### Prompt
Leaving out the pictures, please reproduce exactly and only the lines from the one that contains "Task: Focus the Fourfold stake input field" through the last line below.

Saved data entries
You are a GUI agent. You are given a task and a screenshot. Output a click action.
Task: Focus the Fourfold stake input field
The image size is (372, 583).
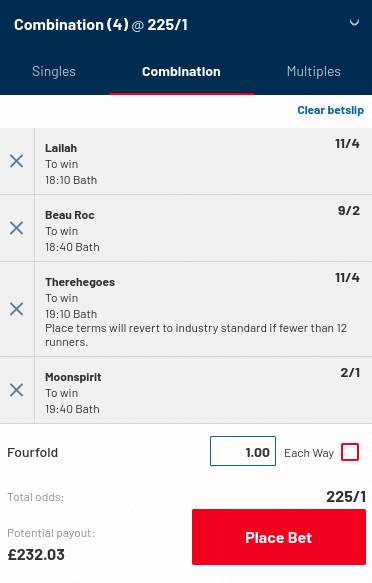click(x=243, y=451)
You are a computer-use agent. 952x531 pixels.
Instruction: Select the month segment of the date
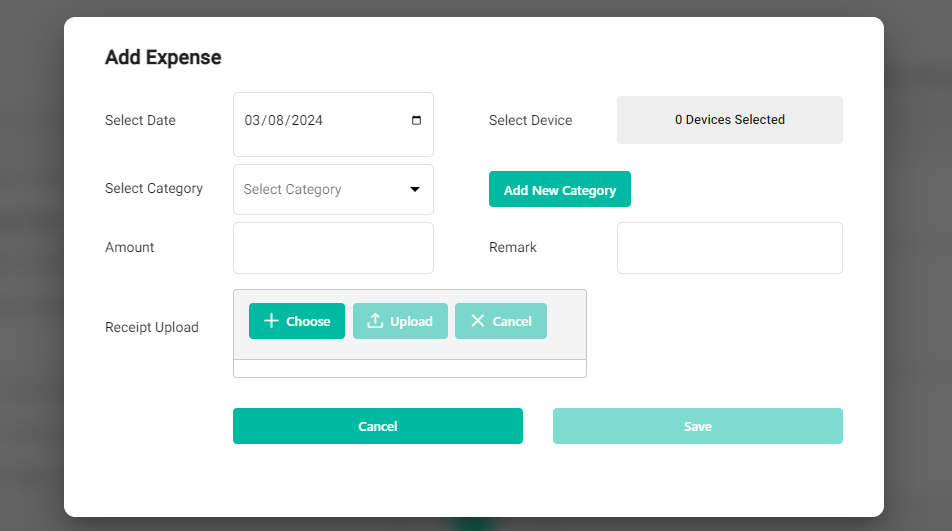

### Solution for this exercise
Task: Focus the Fourfold stake input field
The image size is (372, 583).
click(x=243, y=451)
You are a computer-use agent. 952x531 pixels.
Instruction: Select the month segment of the date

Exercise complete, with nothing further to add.